La segunda razón para recomendar este libro es cómo está escrito. El tono y la distancia que ha puesto entre lo que cuenta y sí mismo. Yo no sé cómo contaría en un libro mi vida si hubiera sufrido una parte (no digo ya todo) lo que ha sufrido James Rhodes. Lo que sí sé es que la voz que ha encontrado para relatar las atrocidades, con todos los datos imaginables pero sin un ápice de exceso en los detalles, me parece incomprensible. ¿Cómo es posible esa ligereza, ese humor para reírse de sí mismo, esa hiperconsciencia de quién es, esa portentosa inteligencia para comprenderse a niveles profundos y esa lucidez en medio de los desequilibrios mentales más extremos? El humor, el humor es lo que me descoloca, una y otra vez. Esa capacidad para cachondearse de sí mismo, para culparse de todo y llamarse de todo y a la vez aspirar a todo lo bueno y lo sublime que rodea la vida de cualquier persona con la sensibilidad necesaria para percibirlo. El humor en medio del infierno. El humor para cruzarlo, para sufrirlo y para salir de él. Eso me deja boquiabierto. 

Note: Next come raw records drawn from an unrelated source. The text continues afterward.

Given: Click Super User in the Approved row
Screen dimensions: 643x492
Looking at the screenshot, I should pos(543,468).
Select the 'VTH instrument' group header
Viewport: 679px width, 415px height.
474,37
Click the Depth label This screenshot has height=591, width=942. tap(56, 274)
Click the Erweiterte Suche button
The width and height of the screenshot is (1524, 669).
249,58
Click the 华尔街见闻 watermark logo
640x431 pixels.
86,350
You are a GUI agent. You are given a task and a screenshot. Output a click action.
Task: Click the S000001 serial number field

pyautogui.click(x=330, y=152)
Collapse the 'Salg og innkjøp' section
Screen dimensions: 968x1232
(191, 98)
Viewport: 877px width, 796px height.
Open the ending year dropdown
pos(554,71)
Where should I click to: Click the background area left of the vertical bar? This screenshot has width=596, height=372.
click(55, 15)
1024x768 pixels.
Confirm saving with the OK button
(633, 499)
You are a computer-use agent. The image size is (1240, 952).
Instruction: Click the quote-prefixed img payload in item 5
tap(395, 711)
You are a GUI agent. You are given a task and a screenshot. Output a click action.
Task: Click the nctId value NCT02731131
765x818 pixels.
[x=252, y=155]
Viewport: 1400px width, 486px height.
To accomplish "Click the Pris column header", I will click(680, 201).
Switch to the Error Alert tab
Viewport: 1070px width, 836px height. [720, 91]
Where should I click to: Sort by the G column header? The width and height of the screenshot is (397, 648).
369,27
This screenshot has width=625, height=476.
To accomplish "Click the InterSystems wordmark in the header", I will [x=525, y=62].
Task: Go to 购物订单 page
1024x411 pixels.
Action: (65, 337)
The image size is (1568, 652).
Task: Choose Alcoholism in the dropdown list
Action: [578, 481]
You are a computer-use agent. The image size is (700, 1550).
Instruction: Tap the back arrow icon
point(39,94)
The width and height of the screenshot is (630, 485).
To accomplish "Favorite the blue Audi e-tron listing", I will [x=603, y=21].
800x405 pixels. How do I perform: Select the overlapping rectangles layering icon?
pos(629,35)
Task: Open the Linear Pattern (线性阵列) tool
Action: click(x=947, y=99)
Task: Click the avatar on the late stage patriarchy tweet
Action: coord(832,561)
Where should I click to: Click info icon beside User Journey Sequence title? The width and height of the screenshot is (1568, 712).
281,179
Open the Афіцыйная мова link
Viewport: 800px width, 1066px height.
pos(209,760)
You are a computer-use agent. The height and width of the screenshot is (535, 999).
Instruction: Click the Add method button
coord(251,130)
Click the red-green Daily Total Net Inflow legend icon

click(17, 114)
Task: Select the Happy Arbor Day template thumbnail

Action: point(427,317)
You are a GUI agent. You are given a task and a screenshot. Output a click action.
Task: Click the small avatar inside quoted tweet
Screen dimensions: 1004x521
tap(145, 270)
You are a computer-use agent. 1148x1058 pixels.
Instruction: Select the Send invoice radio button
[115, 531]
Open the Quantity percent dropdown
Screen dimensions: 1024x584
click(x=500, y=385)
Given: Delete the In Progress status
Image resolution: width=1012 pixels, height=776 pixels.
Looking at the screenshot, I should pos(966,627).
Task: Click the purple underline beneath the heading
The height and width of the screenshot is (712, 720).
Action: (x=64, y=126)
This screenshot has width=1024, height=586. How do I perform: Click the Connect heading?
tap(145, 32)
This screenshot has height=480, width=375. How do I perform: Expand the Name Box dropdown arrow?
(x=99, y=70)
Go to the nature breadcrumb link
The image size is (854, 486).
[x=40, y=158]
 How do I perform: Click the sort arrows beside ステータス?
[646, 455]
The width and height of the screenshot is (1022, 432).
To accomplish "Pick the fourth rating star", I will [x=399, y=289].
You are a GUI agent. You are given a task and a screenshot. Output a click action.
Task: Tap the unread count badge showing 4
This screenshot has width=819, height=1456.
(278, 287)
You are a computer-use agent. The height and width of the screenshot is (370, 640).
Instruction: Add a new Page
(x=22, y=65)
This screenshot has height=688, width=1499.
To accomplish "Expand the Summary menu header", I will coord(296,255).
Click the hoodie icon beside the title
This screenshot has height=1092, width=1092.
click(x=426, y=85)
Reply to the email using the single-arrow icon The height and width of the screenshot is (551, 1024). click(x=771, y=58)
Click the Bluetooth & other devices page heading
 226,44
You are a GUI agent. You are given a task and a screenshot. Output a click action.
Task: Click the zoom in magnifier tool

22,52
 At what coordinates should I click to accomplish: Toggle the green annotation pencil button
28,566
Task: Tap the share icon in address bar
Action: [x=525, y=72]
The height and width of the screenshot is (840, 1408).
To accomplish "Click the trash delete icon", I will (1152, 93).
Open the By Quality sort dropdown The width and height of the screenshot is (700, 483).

Y después, su capacidad para contagiar el amor que siente por la música. Un amor equiparable solamente al que siente por su hijo. Un entusiasmo maniático, excitado que nunca descansa. Una exaltación constante por la música clásica. Otra razón, ¿la tercera ya?, para diagnosticar este libro en las recetas de todos los loqueros del mundo. La cantidad de música que es capaz de meterte en el cuerpo a base de entusiasmo puro y duro es apabullante. La música, y el piano, como motivo para seguir, como luz a la que agarrarse, como razón más poderosa para despertarse cada mañana y tener ganas de desafiar al mundo con otro pedazo de belleza, arrancado a mordiscos con sudor, paciencia y cientos de miles de horas de práctica. 

Y para terminar: soy pianista. Me considero un pianista feliz. He tocado en público obras difíciles, he sorteado las trampas de Bach, Mozart, Beethoven, Schubert, Schumann, Chopin, Mendelssohn, Liszt, Brahms, Debussy, Dvorak, Ravel, Fauré, Rachmaninov, Shostakovich, Prokofiev y algún otro con cierto éxito y he grabado obras de todos estos genios y también obras que he compuesto e improvisado yo. La gente me suele escuchar con placer. Algunos están orgullosos de mí. Me apasiona la música clásica. Y no me quejo del caudal de música que brota de mi cabeza. Pero no recuerdo cuándo sentí por última vez unas ganas tan locas y puras y bonitas de ponerme a tocar el piano como las que me ha contagiado el bueno de James Rhodes con su libro. Le daría un abrazo de oso sólo por eso. Por saber escuchar la música con esa inocencia apasionada, con esa devoción electrizante. Y por tener la capacidad de transmitirla tan maravillosamente bien.